By: Anna Martin - Updated: 12 Sep 2012 | comments*Discuss
Legacy Will Beneficiary Tax Tax Credit

There are many ways to be remembered after your death. The giving of Life Insurance has become a popular way of doing this. Leaving a Living Legacy is a low cost way to endow a favourite institution or association with funds, and will help ensure you minimise the amount of final tax payable on your death. It also does not have any impact on the beneficiaries you have named in your Will. A Living Legacy is a way of donating a sizable chunk of money to a worthy cause.

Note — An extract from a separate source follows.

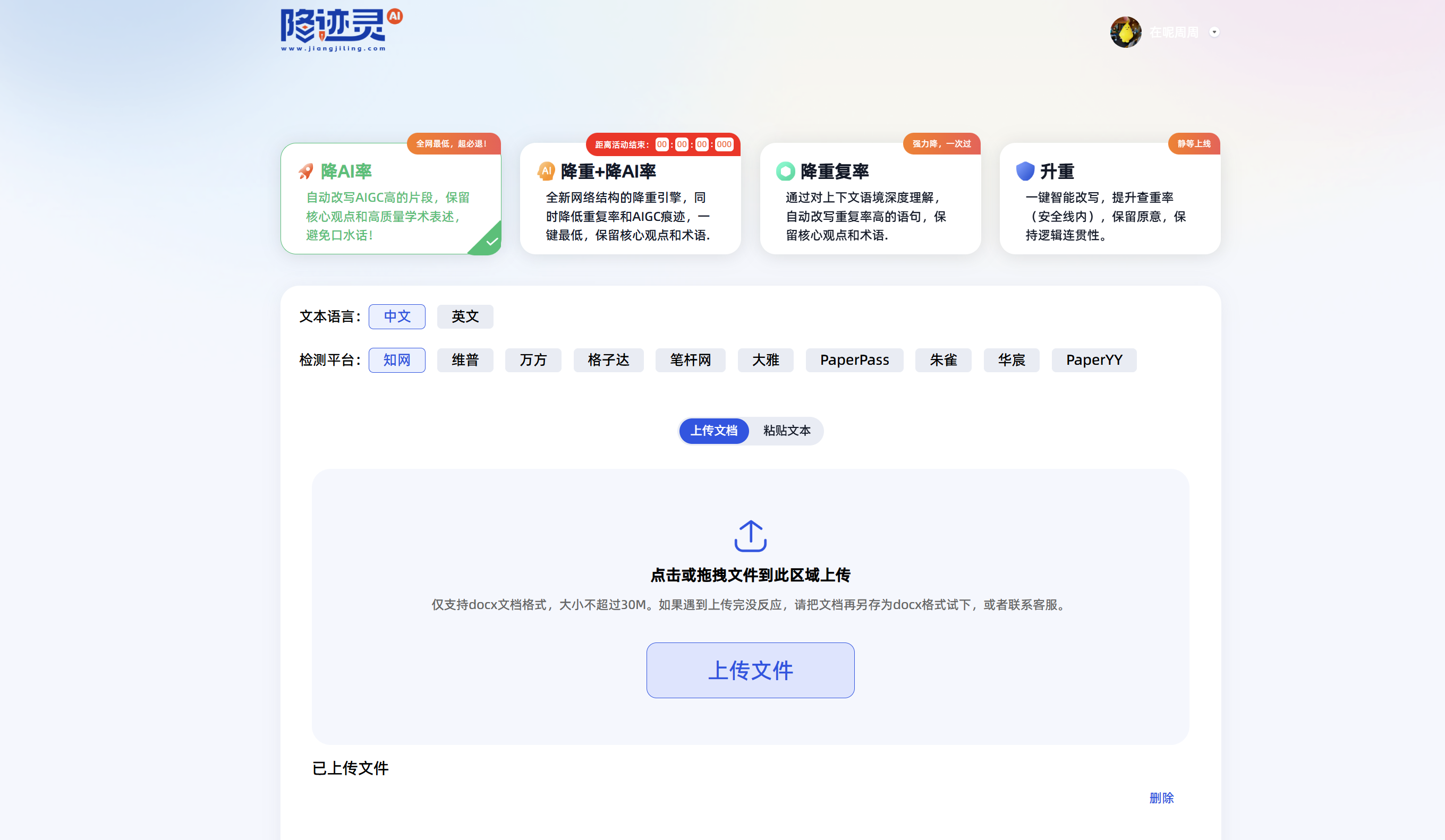Screen dimensions: 1445x840
Task: Select 英文 as the text language
Action: click(464, 316)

Setting up a Living Legacy through insurance is a straightforward procedure. Charitable giving in this way is an easy estate planning solution, but in order for it to be effective the policy has to remain in place permanently, until your death. Special attention should also be paid to the way your Life Insurance policy is structured. The reason for this is that it will determine what type of tax credit you are eligible for.

How Does it Work?

  • You may wish to set up the policy with the charity of your choosing, naming the organisation as the owner and beneficiary. Doing this will ensure the insurance policy proceeds will go directly to the charity. A sizeable yearly tax credit will also be generated by the insurance premiums paid by you each year.
  • You could consider setting up the policy naming the charity as beneficiary. Provided that the policyholder is the same person as the donor, you will receive a tax credit.
  • Charitable giving through insurance is financially effective because it provides a substantial asset through a relatively small investment. There are also no administrative costs involved, and no potential estate disputes, which are sometimes associated with bequests left in a Will.

Should You Consider Making a Charitable Donation?

People leave donations to charity in their Will for any number of reasons, amongst these is the desire to leave a lasting imprint on society, in memory of a loved one, or simply as a tax break. Leaving a charitable gift has very few downsides, because you are helping others to benefit whilst you also benefit financially and personally. With good management the value of the donor’s gift can increase, which will result in a larger future gift.

Gift Options

Charitable Gift Annuity

This is an attractive option for giving highly appreciated property to a charity. The reason for this is that the donor’s tax reduction will be based on the donated property’s appreciated market value. This is highly economical and convenient to set up.

Charitable Remainder Trust

This is a popular way of giving funds to a charitable cause. The trust provides for distribution to one or more beneficiaries, at least one of which is not a charitable organisation. The policy must be paid annually from the onset until death, or a fixed term of years. On the donor’s death the policy’s remainder interest will be paid to the qualified charities.

Life Insurance

This type of insurance is a key element to every estate plan. Tax laws encourage giving in this way because it is a convenient way of donating. All, or a portion, of the proceeds of a policy can be donated to one, or many charities.

Donating to charity through a Living Legacy will not only give you peace of mind, knowing your gift with make a difference to the named charity, but will bestow you will tax benefits along the way.